EXERCISE AIM: With pictures omitted, output the records below exactly as they appear.

[Collected data]
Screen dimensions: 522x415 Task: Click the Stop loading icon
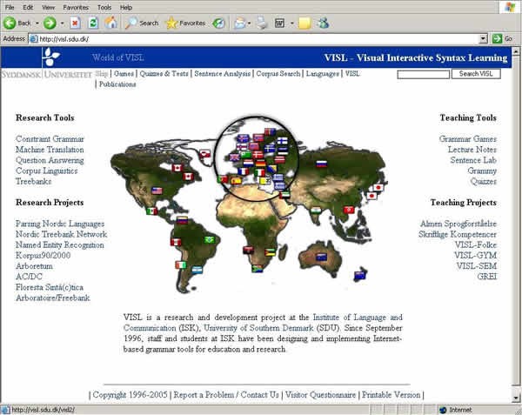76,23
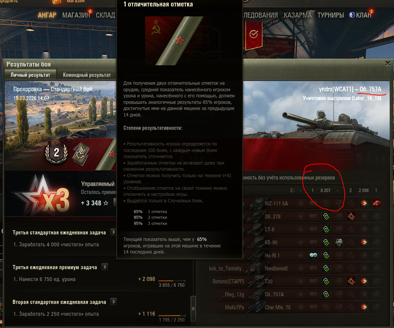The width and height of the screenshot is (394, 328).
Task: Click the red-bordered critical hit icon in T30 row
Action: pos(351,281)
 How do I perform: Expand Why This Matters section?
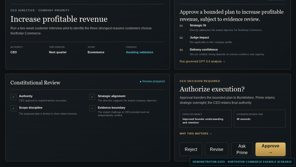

WRITTEN ANSWER:
Screen dimensions: 522x415 Task: Click the Stop loading icon
76,23
The width and height of the screenshot is (394, 328).
Task: Click the red-bordered critical hit icon in T30 row
Action: pos(351,281)
 How do I perform: Expand Why This Matters section?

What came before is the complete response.